Supplementing sorafenib treatment with vitamin K could augment sorafenib anticancer action for patients with hepatocellular carcinoma

Sorafenib is an oral multikinase inhibitor that has been in use in the past decade as the only first-line anticancer treatment for hepatocellular carcinoma. It functions by suppressing cancer cell proliferation and tumor angiogenesis by restraining c-Raf and B-Raf in cancer cells and the vascular endothelial growth factor receptors of vascular endothelium cells. Unfortunately, the less than 5% objective response rate of sorafenib for advanced hepatocellular carcinoma has continued to hamper its effective use.

Previous studies reported that combination treatment with vitamin K and sorafenib induce growth restriction as well as apoptosis of liver cancer cells. Moreover, researchers found increased efficacy in preclinical studies of transplanted tumors in rats when treated with vitamin K and sorafenib compared to rats treated with only sorafenib. The superior outcome of combined treatment of sorafenib with vitamin K possibly because of suppression of the des-γ-carboxy prothrombin production of cancer cells.

To verify if vitamin K actually improves sorafenib anticancer action, researchers Dr. Yoshimichi Haruna, Dr. Takayuki Yakushijin, and Dr. Seiichi Kawamoto from the Osaka General Medical Center in Japan performed a phase II, randomized, open-label trial study of a previous retrospective study by the authors suggesting that supplementing sorafenib treatment with vitamin K improves sorafenib anticancer action against hepatocellular carcinoma. The study was anchored on the fact that many cirrhotic patients in Japan with hepatocellular carcinoma are dosed with vitamin K for osteoporosis because vitamin K replenishes bone mineral density thereby preventing osteoporosis fracture. Their research work is published in the journal, Cancer Medicine.

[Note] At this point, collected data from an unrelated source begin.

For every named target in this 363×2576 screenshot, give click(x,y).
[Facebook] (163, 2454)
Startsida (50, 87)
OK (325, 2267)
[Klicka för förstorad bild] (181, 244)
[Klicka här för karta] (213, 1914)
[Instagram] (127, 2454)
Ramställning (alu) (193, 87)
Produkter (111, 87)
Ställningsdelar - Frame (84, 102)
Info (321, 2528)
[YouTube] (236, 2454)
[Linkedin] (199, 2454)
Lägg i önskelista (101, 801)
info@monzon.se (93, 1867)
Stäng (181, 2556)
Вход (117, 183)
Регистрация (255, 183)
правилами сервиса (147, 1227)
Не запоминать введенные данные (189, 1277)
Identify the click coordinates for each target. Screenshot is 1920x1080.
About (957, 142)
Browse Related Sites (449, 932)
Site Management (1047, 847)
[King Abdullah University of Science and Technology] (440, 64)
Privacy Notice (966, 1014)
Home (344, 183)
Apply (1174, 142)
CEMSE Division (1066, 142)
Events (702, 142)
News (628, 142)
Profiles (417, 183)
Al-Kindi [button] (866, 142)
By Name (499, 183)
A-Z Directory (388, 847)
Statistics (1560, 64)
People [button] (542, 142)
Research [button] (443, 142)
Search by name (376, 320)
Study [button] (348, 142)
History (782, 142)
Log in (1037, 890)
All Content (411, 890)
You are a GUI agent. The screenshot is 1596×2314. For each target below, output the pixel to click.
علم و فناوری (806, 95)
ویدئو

Patients with progressed hepatocellular carcinoma who hadn’t received any previous systematic therapy were considered for the study. The authors randomized the patients assigned at a 1:1 ratio to receive sorafenib supplemented with vitamin K2 or sorafenib only. The researchers continued the treatment until radiological disease progression, adverse events occurrence, a decline in performance status, or death. Locoregional treatment or systematic chemotherapy in place of sorafenib treatment was allowed after the patients ceased sorafenib only or sorafenib with vitamin K treatment.

The research team observed that the response rate of the vitamin K candidates was much higher than that of the sorafenib only candidates. Also, the median time of progression-free survival was largely extended in the vitamin K group than in the sorafenib only group. However, the authors didn’t observe any significant difference in the median time of overall survival between the two groups. However, the vitamin K group with a partial response or complete response reported a significantly extended median time of overall survival compared with other candidates in the sorafenib only group and vitamin K group.

To this end, this was the first prospective study showing the safety and efficacy of vitamin K supplementation during sorafenib treatment of hepatocellular carcinoma. Although further research is still needed to verify the benefit of sorafenib and vitamin K combination, in view of potential options in the future hepatocellular carcinoma treatment, along with other tyrosine-kinase inhibitors and immune checkpoint inhibitors, the findings of the study are sufficient to confirm that supplementing sorafenib treatment with vitamin K could augment sorafenib anticancer action against hepatocellular carcinoma.